The PLGA/ESL1 nanofibers were incubated at 37 °C and every 3 days for a total of 42 days, 0.5 mL of 50% WE from each well was removed for the analysis and an equal volume of fresh WE mixture was replenished. For blank controls, an equivalent amount of control PBS/PLGA nanofibers was incubated and the supernatants were collected. The fluorescence emission was assessed at 519 nm using a spectrofluorometer (Shimadzu). The concentration of ESL1 was calculated based on the measured fluorescence, according to the standard curve of ESL1-FITC. The percentage of ESL1 released from PLGA nanofibers per 3 days and the cumulative release were calculated accordingly.

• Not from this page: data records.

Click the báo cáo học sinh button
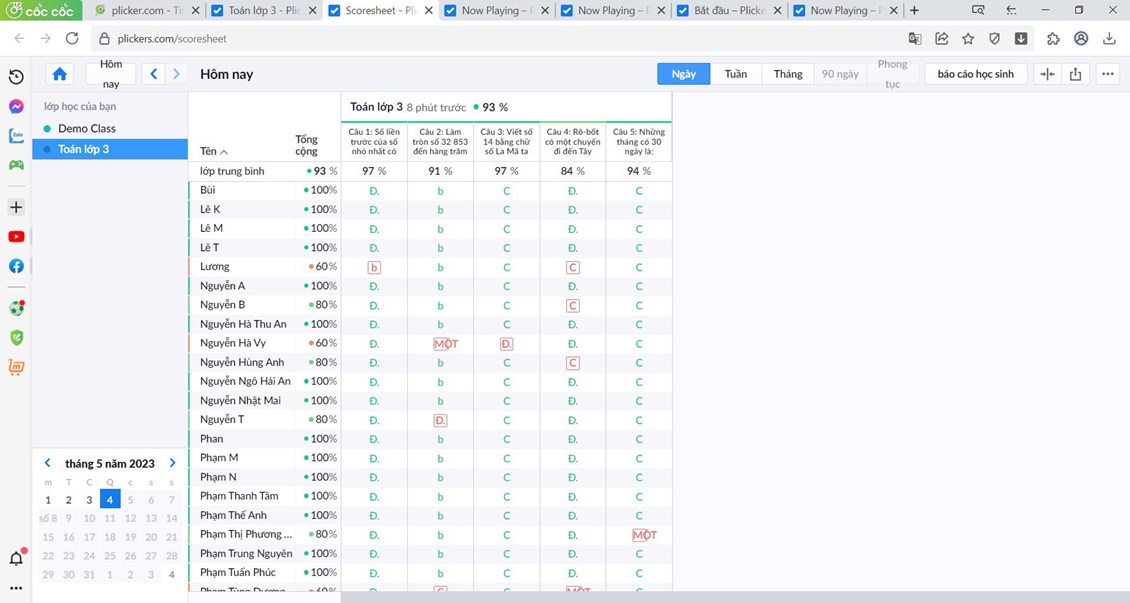 click(x=975, y=74)
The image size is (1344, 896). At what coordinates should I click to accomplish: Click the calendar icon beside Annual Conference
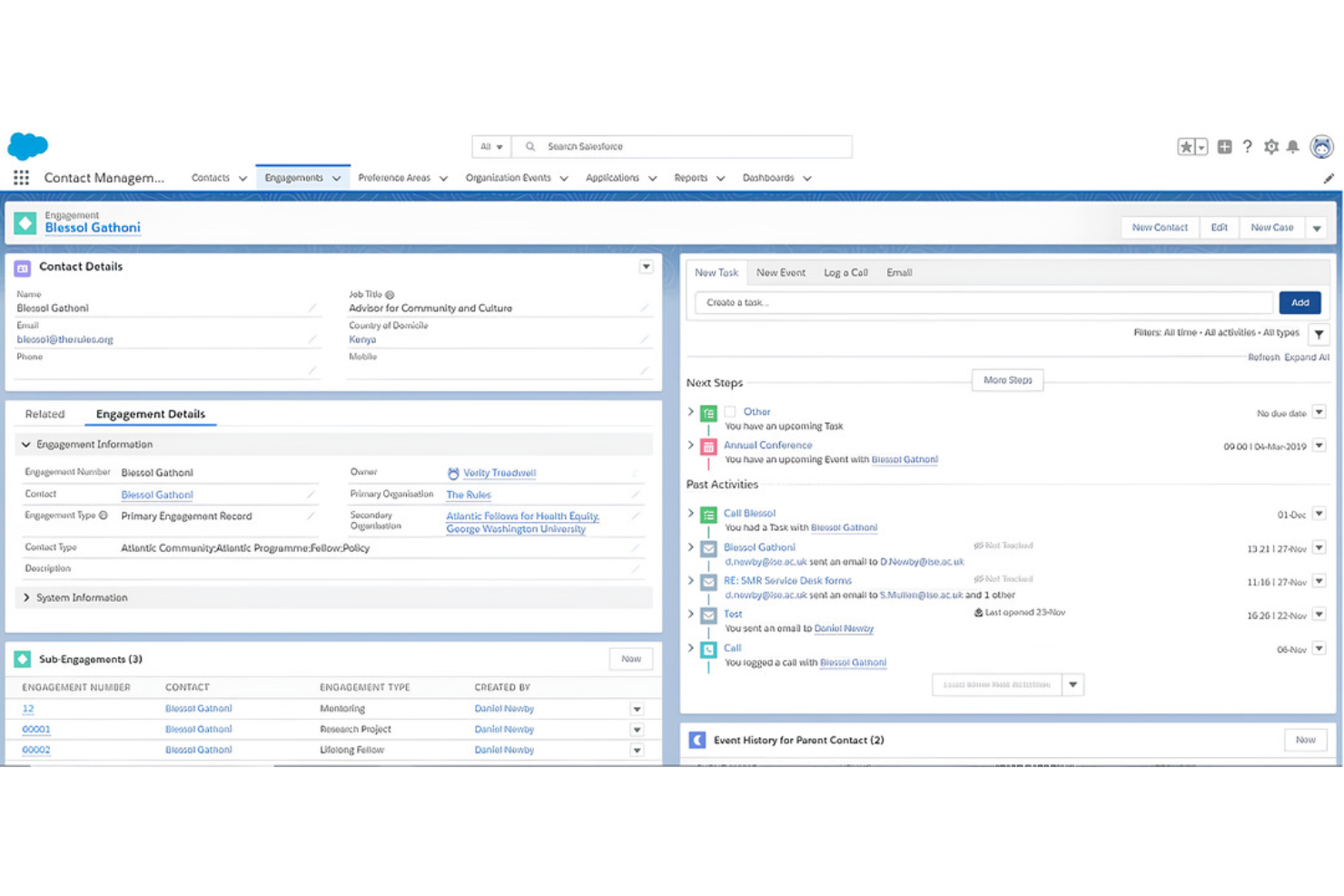pyautogui.click(x=708, y=446)
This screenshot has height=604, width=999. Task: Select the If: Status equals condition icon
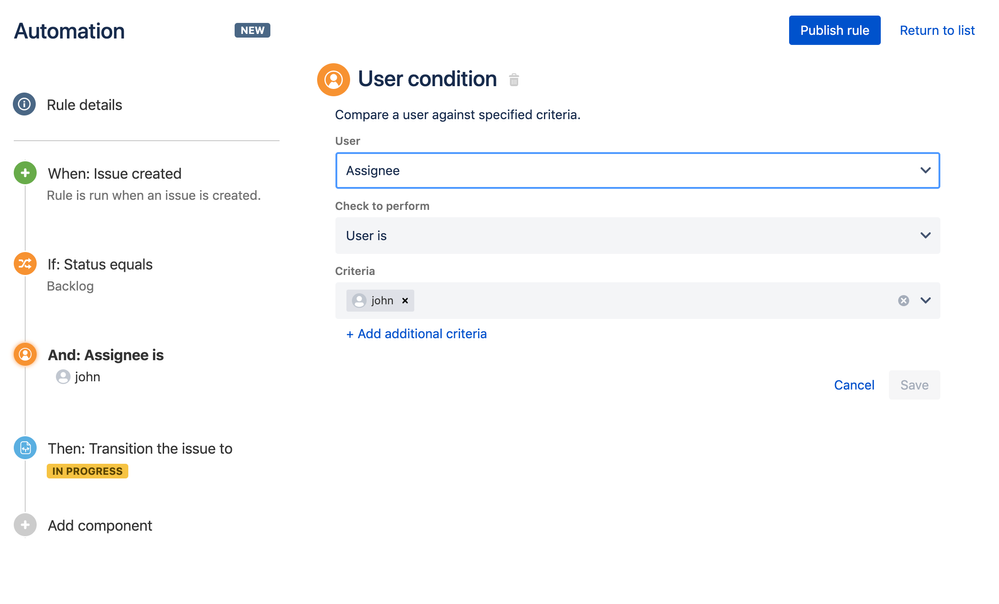click(25, 264)
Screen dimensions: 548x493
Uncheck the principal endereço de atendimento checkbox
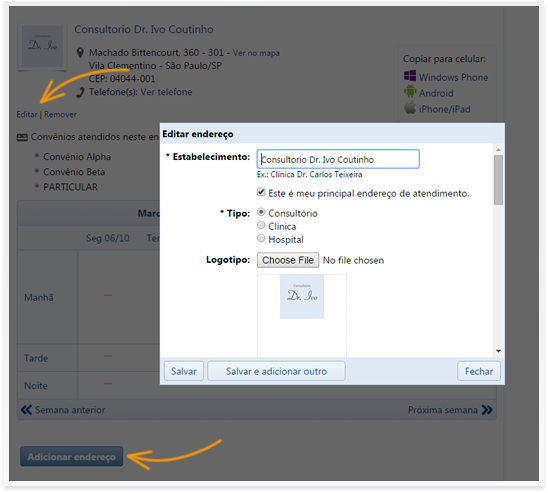click(261, 192)
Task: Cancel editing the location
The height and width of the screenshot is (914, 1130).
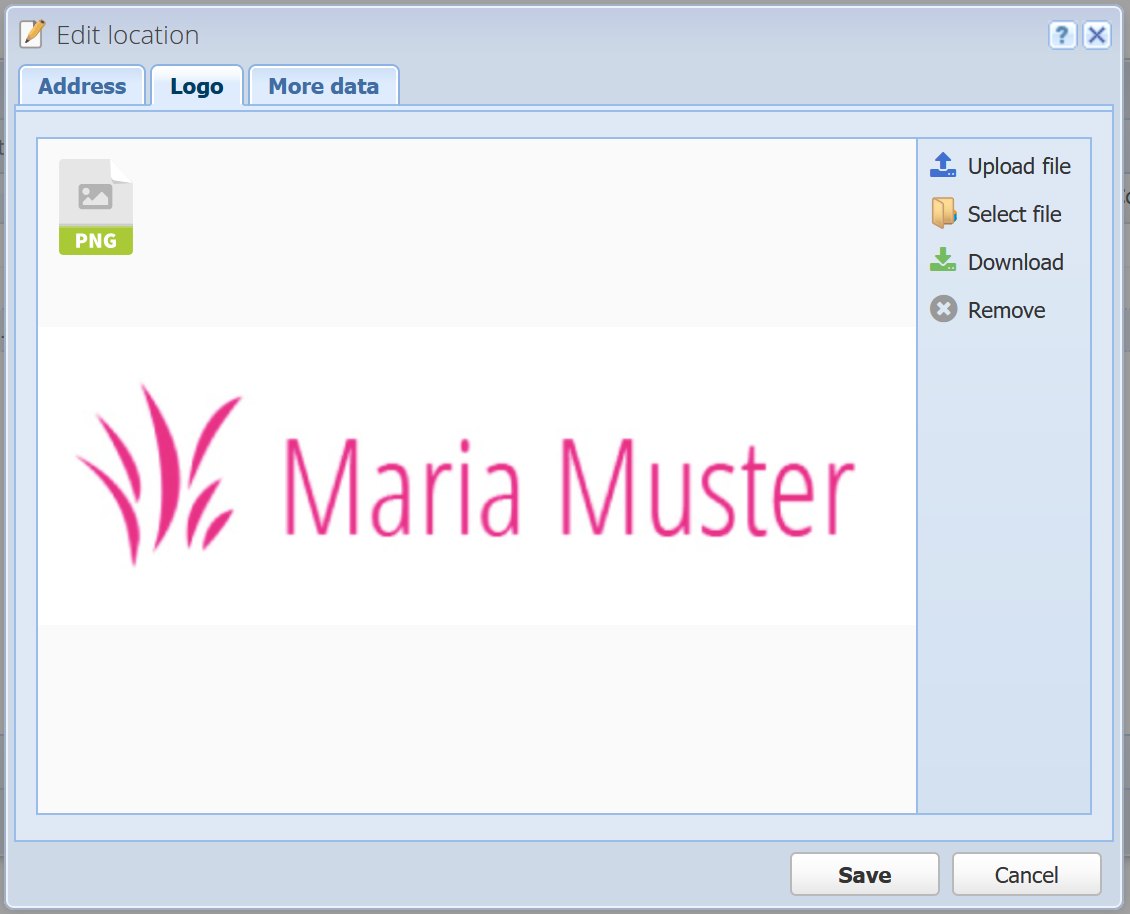Action: click(1026, 874)
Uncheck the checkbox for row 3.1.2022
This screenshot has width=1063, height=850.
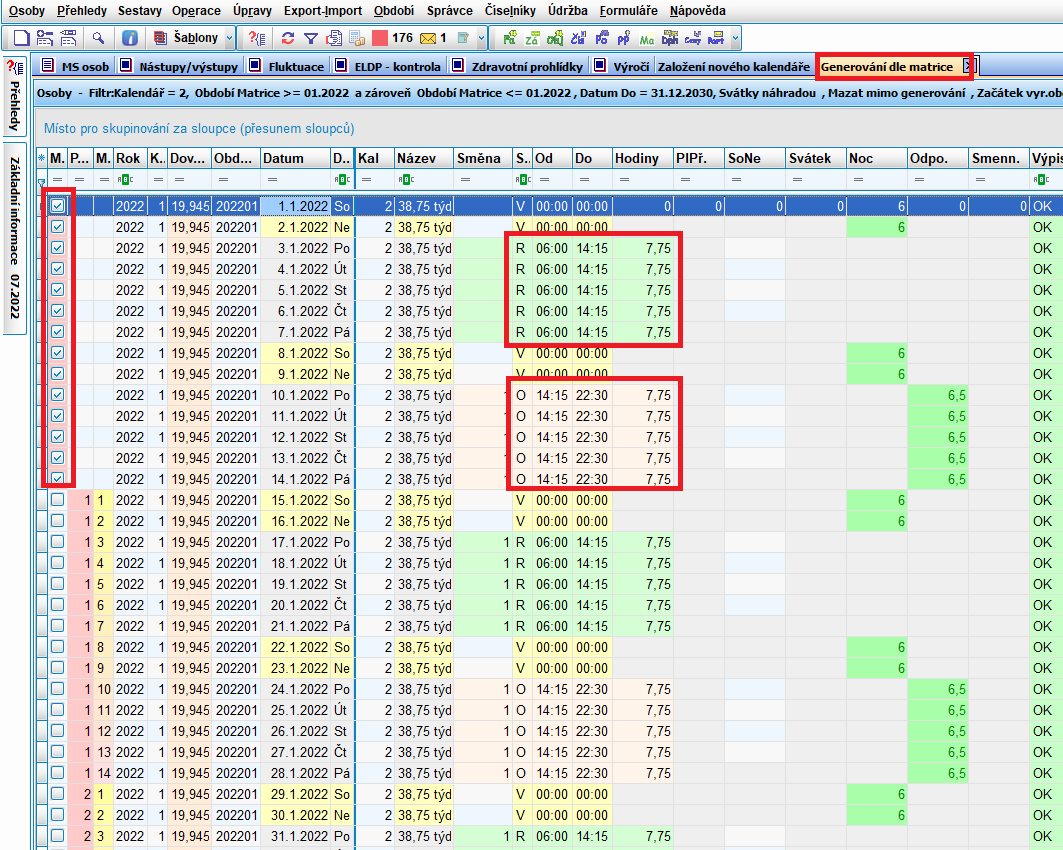coord(57,248)
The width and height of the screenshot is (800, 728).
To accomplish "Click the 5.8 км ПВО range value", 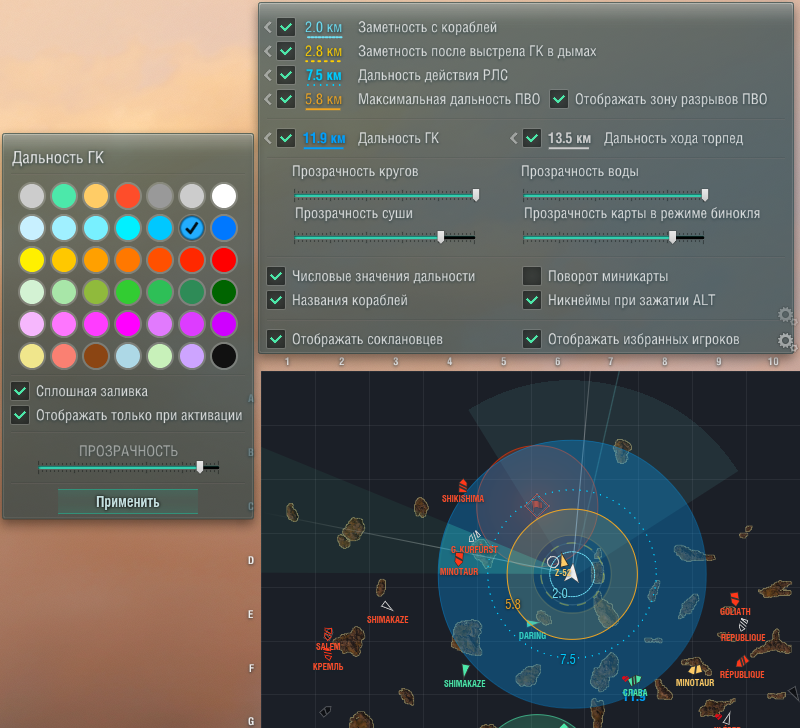I will click(x=323, y=99).
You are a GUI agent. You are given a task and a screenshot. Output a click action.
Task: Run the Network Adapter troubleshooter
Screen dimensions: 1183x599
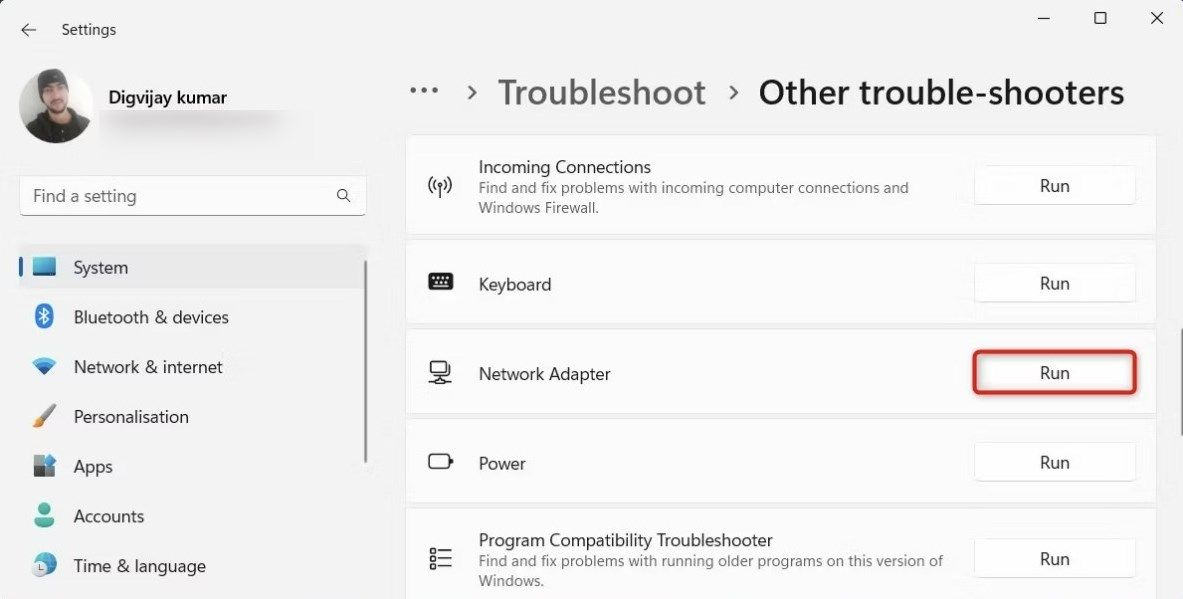(x=1054, y=372)
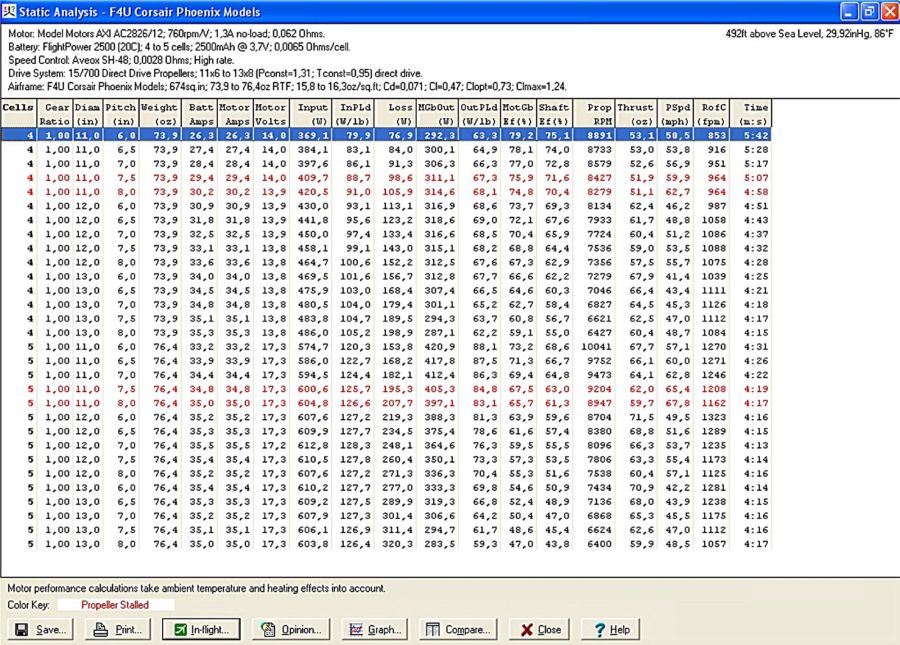
Task: Click the Propeller Stalled color key swatch
Action: click(115, 605)
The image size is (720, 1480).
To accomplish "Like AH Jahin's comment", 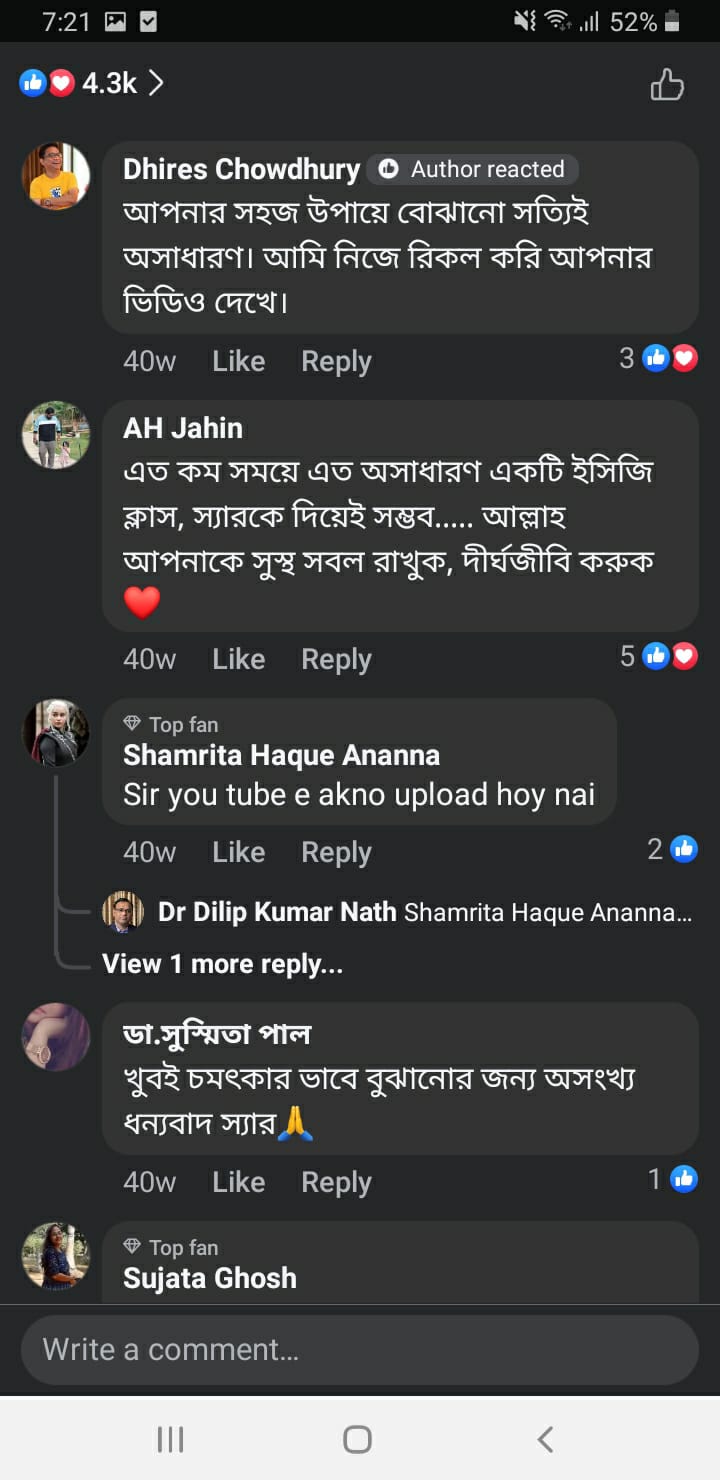I will point(238,659).
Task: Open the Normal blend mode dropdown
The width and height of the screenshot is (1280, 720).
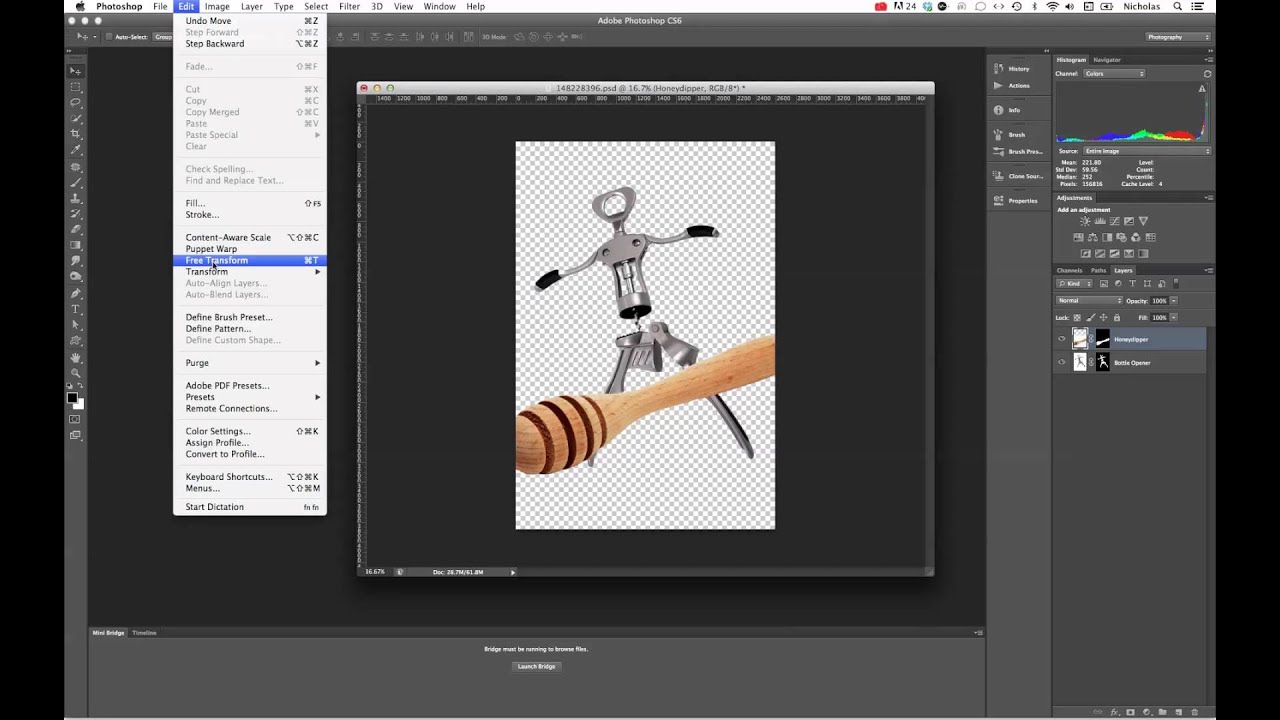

The amount of ESL1 encapsulated in the PLGA nanofibers was measured to assess the encapsulation efficiency, defined as the ratio of ESL1 encapsulated in the PLGA nanofibers to the initial quantity of ESL1 added to the spinning solution. Furthermore, the drug loading was calculated by determining the amount of ESL1 encapsulated in the PLGA nanofibers relative to the total amount of PLGA ESL1 nanofibers.
ESL1-FITC Uptake in vitroSplenocytes (1x107) isolated from DA rats were placed in 2 mL of 6-well plates in complete RPMI 1640 medium (supplemented with 10% FCS, l-glutamine, 2-mercaptoethanol (all from Sigma), and antibiotics (penicillin, streptomycin, Pan Biotech)). The cells were incubated at 37 °C in a humidified incubator with a 5% CO2 atmosphere for 3 h and then treated with ESL1-FITC or non-labelled ESL1 (50 µg/ mL) for the next 24 h. After each time point, the were washed in PBS/0.01% NaN3 and stained with anti-CD11b-APC and anti-MHC class II (I-A) (OX-6)-phycoerythrin (PE)(both from Bio-Rad, Hercules, California, USA), as described by flow cytometry. The percentage of ESL1-FITC positive cells within the CD11b+ MHC class II+ population (myeloid antigen-presenting cells (APC)) was evaluated in splenocytes treated with unlabelled ESL1 at each time point.
Experimental Treatments and EAE InductionPLGA/ESL1 nanofiber sheets were cut into squares of 1×1 cm (thickness ~ 0.1 cm) with approximately 50 µg of ESL1 per membrane piece. Seven pieces were slightly compressed and implanted subcutaneously in the suprascapular region under sterile conditions; therefore, each treated animal received 350 µg ESL1 (PLGA/ESL1 group). Namely, DA rats were completely anaesthetised with ketamine (200 mg/kg) and their backs were shaved and disinfected with 70% alcohol. A small incision was made in the lower back and the implants were placed deep in the suprascapular region with tweezers. The skin was sutured and disinfected and the animals were monitored daily by a veterinarian. Control groups included animals treated with control PBS/PLGA nanofibers (PLGA group), sham-operated animals treated subcutaneously with ESL1 (350 μg/animal in 200 µL PBS) at the same time (ESL1 group), and sham-operated animals (control group).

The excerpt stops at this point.